When I first planted lavender in the ground,  I had visions of the fields of French lavender we see in photos on the web.  Most years I would put a plant in the ground and it would just sit there in the garden; if I was lucky, getting green, if unlucky, turning brown and wasting away. One year, when I was not particularly aware of the lavender, I accidentally dug it out, thinking it was a weed.  So, I was about to give up my dreams of fields of French lavender.

Pretty, but NOT my garden.

Last year I tried growing lavender in a container, where the soil was warmer. I tried it, just, because. To my amazement it survived the summer, but with no blooms. That was ok. I took what I could get.  I brought the pot indoors to my porch over the winter where it was the sole survivor of a suite of plants that couldn’t manage the rather “cool” winter we experienced. I put it back outside in the spring, watered it, fed it, and generally delighted in its mere existence. At one point, I absent-mindedly clipped out some of the lavender leaves for my rosemary potatoes—only to discover I’d clipped the wrong plant!  (I don’t think lavender potatoes are actually a thing).

Just two little bloom on a fourteen year lavender quest.

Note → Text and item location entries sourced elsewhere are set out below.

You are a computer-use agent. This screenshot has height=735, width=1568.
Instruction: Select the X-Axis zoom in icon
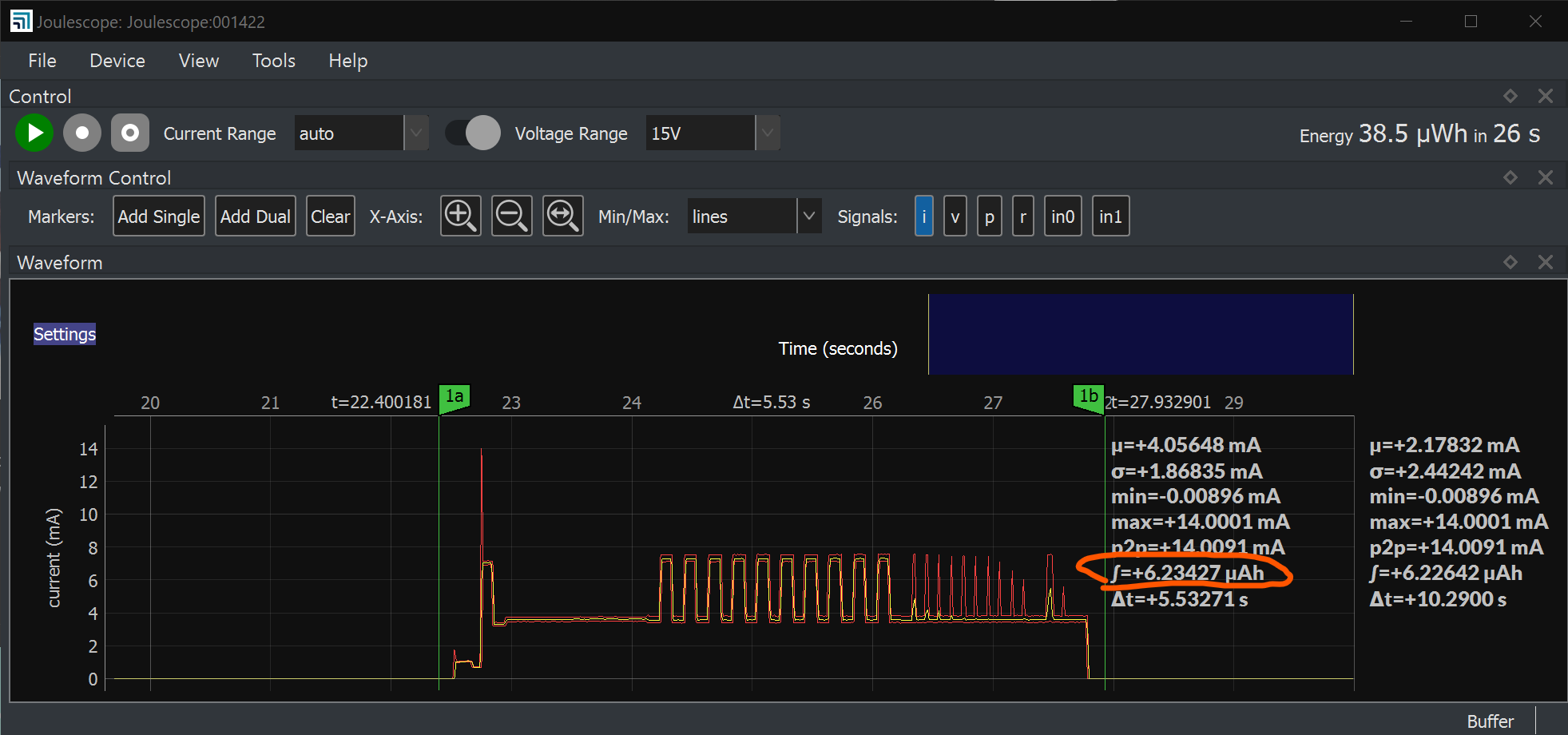460,216
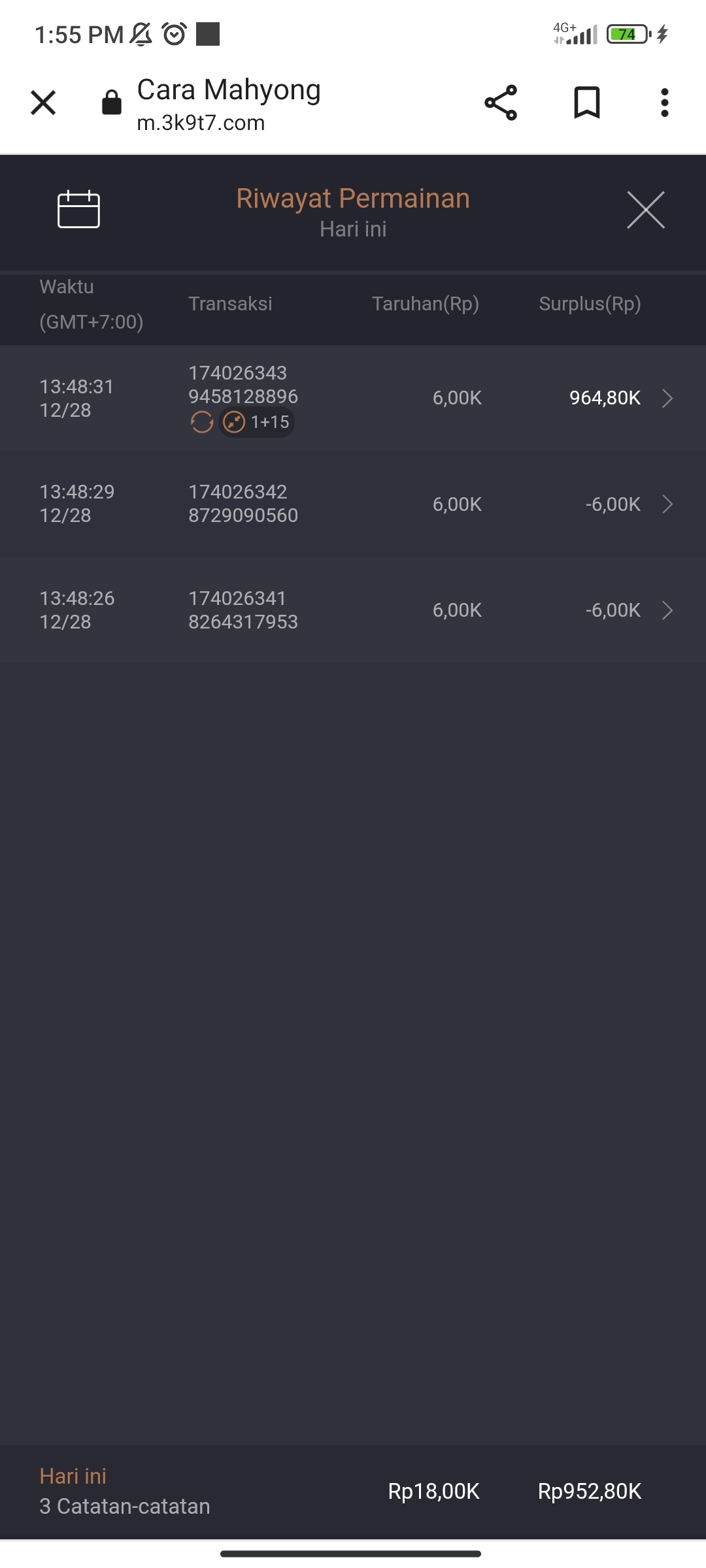Expand the 964,80K surplus record chevron
The width and height of the screenshot is (706, 1568).
667,398
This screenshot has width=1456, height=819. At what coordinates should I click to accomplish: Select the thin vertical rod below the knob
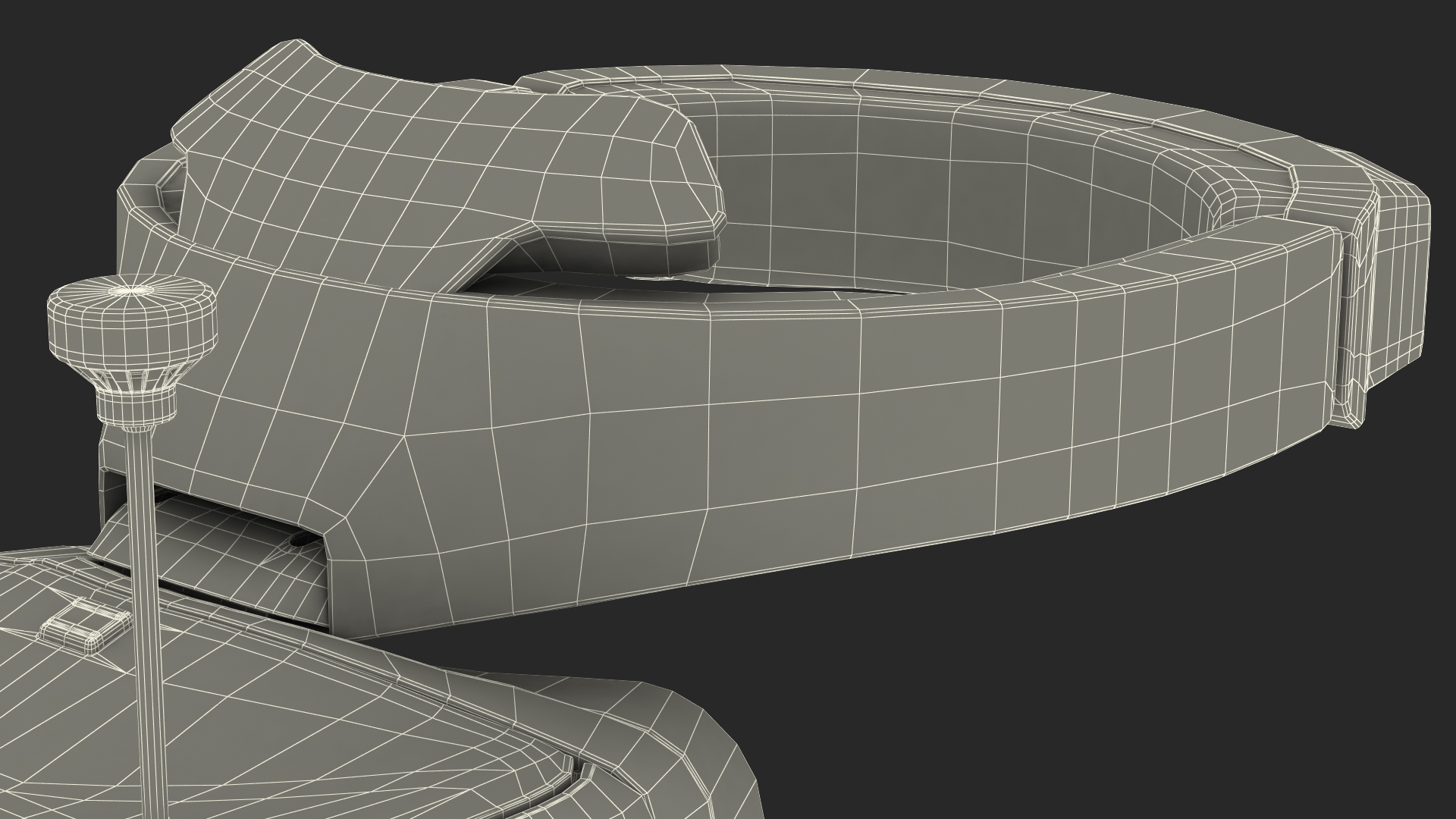tap(143, 531)
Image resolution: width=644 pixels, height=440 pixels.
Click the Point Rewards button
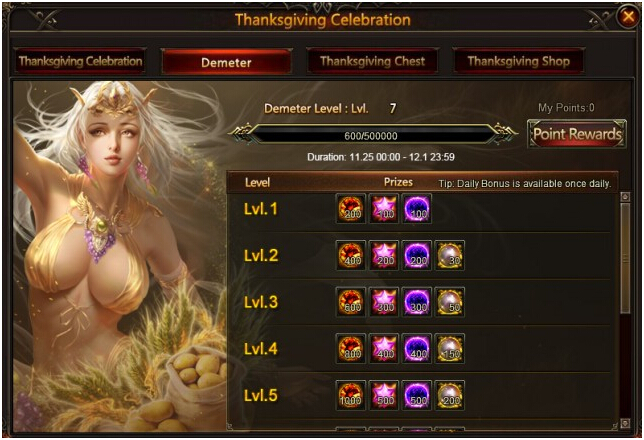[577, 134]
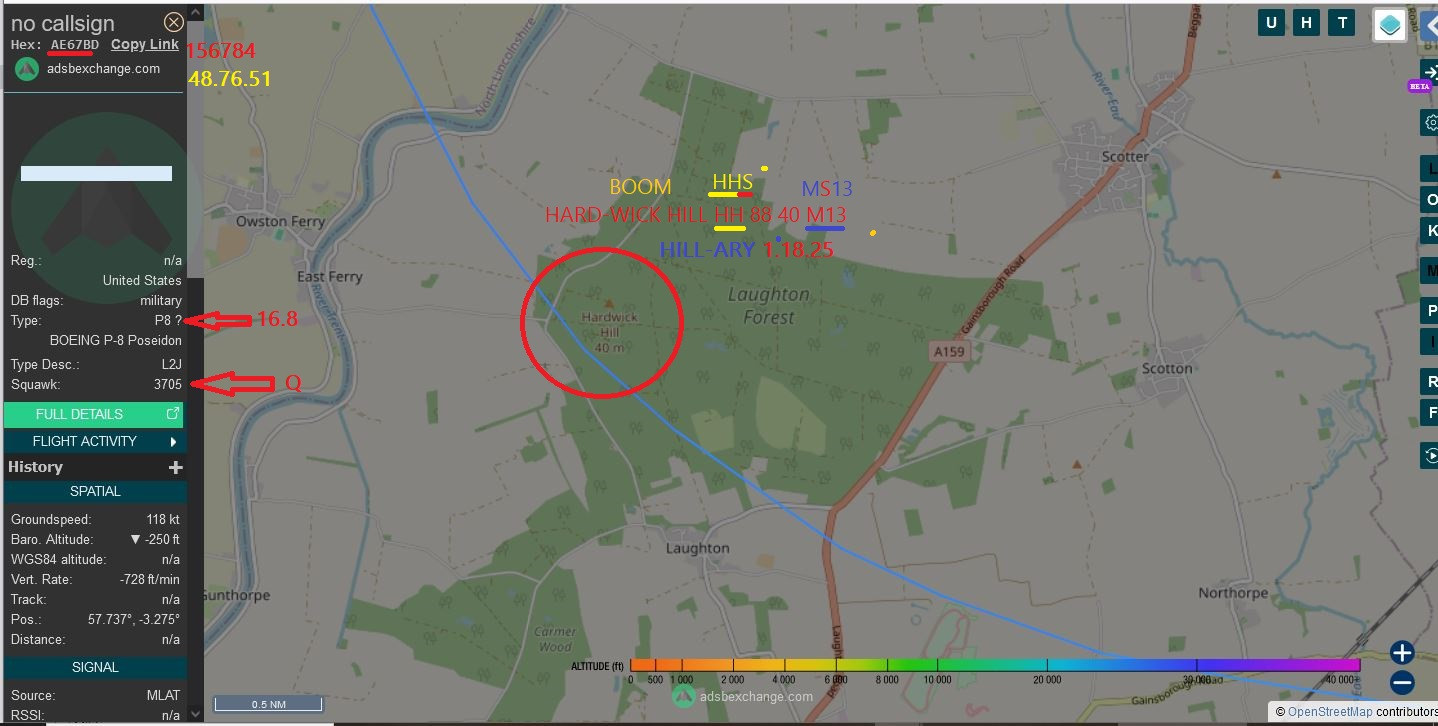Toggle the T map filter button
Screen dimensions: 1438x726
click(x=1341, y=23)
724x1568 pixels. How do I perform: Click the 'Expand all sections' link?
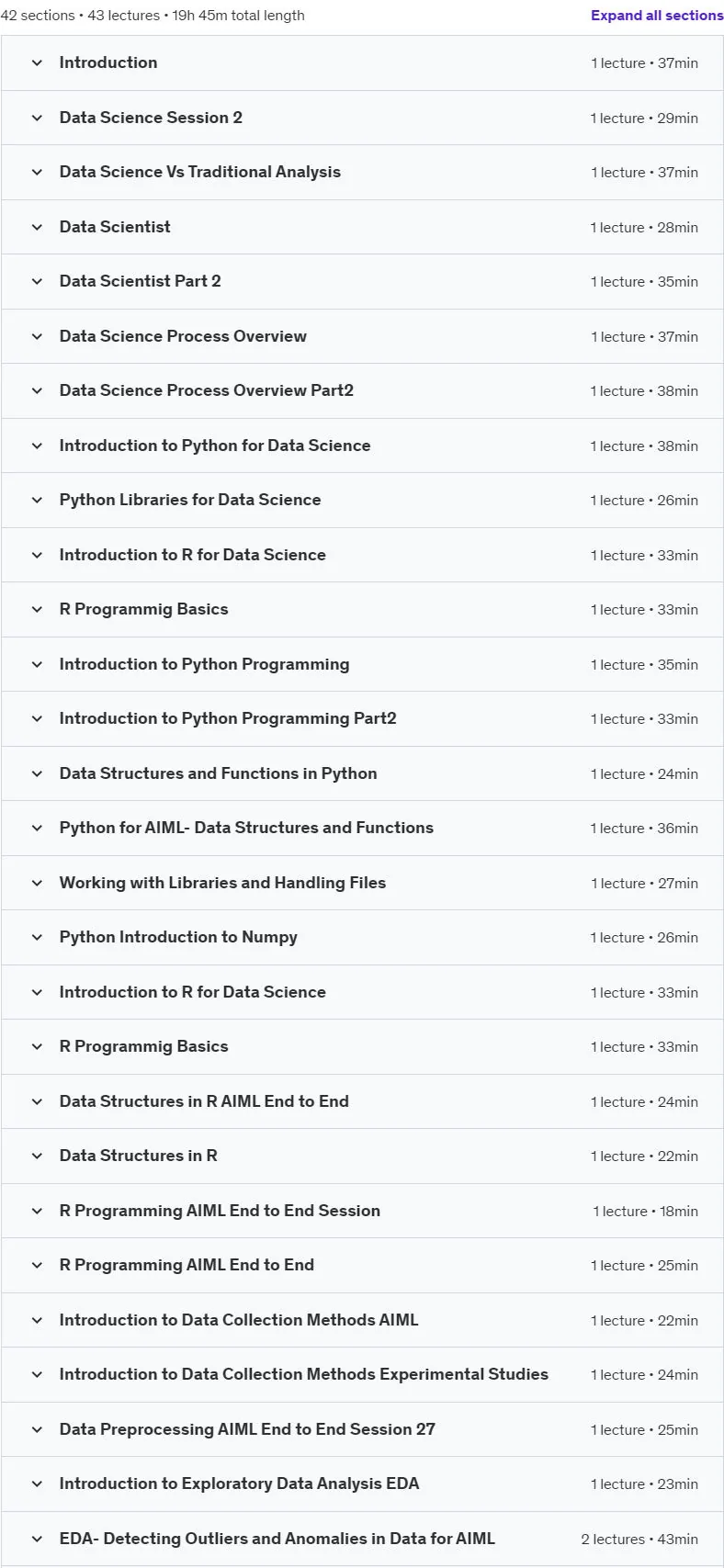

Then, this morning, after fourteen years of  hitting and missing, I saw two tiny lavender blooms! I nearly fell over. I thought of my mother who loved flowers and reluctantly acknowledged that maybe she was right (yet again) when she suggested I “be patient.”

These days I find patience to be a difficult quality to cultivate. Living in a world that rewards instantaneous results and dismisses patient resolve as “old school” can make me feel like a square peg in a round hole. It can be frustrating to be treated like a relic by simply suggesting  that we “wait and see” what happens.




Brilliant Mind of Edison Lee by John Hambrock, Minneapolis Star Tribune, 6/9/19



But, for a brief moment, the pretty purple flowers reaffirmed my belief in the value to myself and the world of staying present and living in and loving the moment.

In the end, when I look at the lavender,  I understand that we human beings live in a world of which we are a very small piece. And anyone who takes the time to observe this world knows that destruction can happen quickly but growth takes time. And with this observation I can choose to be part of the destruction or part of the growth. For now, I am choosing growth, one tiny bloom at a time.


Anyone who takes the time to observe this world knows that destruction can happen quickly but growth takes time. And with this observation I can choose to be part of the destruction or part of the growth. For now, I am choosing growth, one tiny bloom at a time.